**Problem statement**.
Every record below should be written out exactly; pictures stay out.

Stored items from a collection
☆ ☆ ☆ ☆ ☆ ☆ ☆

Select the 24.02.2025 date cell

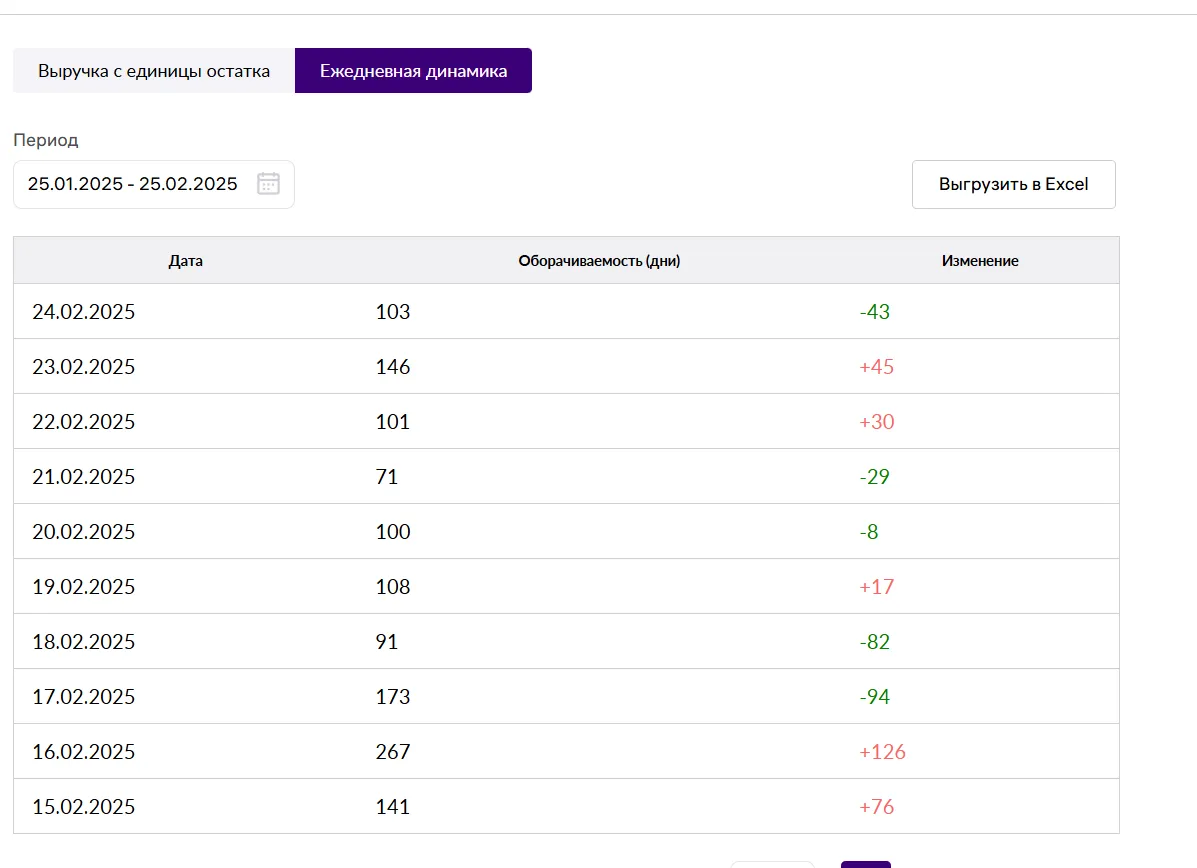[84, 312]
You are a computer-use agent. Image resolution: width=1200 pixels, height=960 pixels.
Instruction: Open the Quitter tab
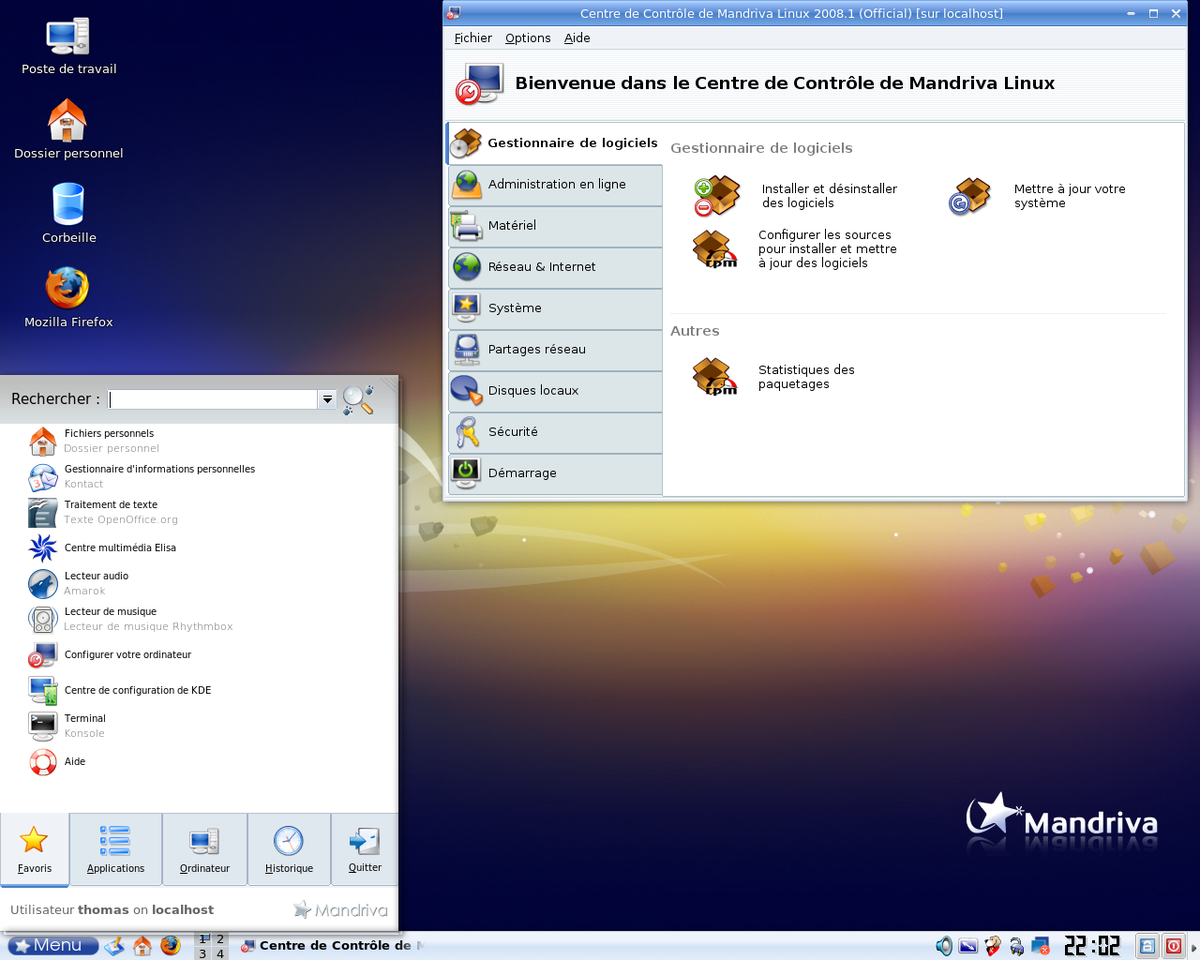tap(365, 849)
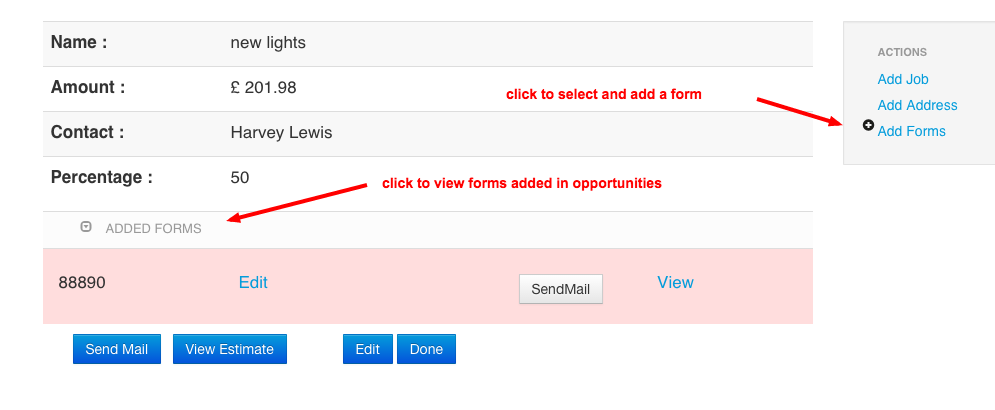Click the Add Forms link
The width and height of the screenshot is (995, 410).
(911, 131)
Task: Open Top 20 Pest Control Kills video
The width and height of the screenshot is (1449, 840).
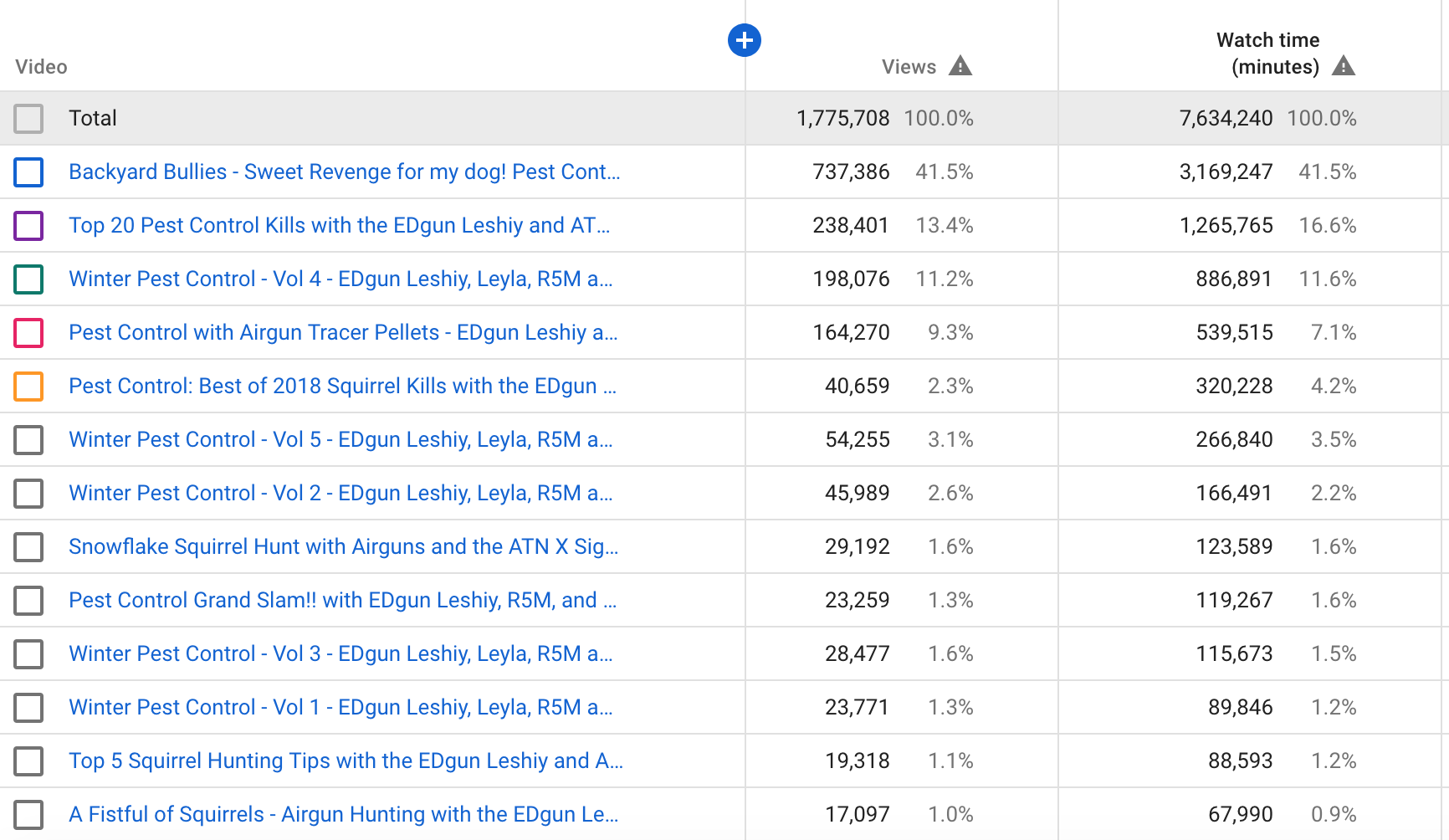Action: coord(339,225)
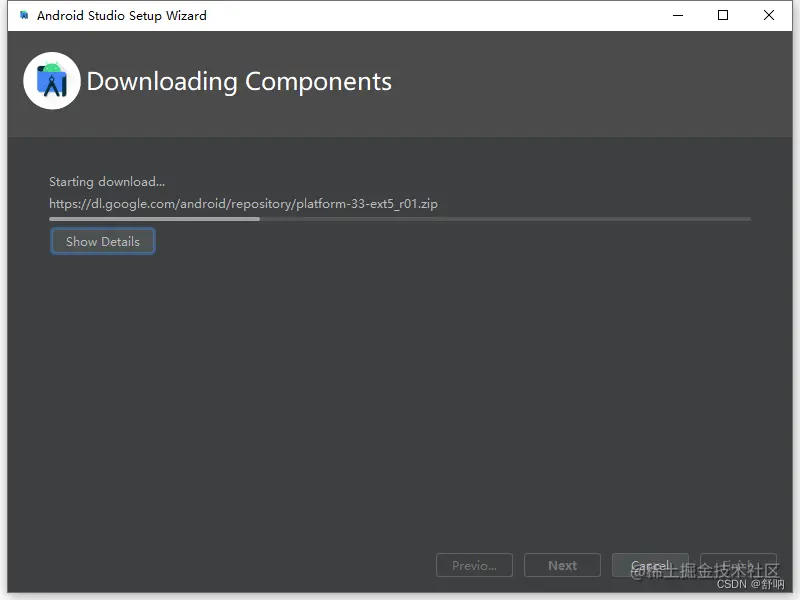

☆ ☆ ☆ ☆ ☆ ☆ ☆

**Written response**.
Select the 24.02.2025 date cell

[84, 312]
You are a computer-use agent. Image resolution: width=1200 pixels, height=960 pixels.
Instruction: Open the Quitter tab
tap(365, 849)
Click the Add Forms link
The width and height of the screenshot is (995, 410).
(911, 131)
Task: Open Top 20 Pest Control Kills video
The width and height of the screenshot is (1449, 840).
Action: coord(339,225)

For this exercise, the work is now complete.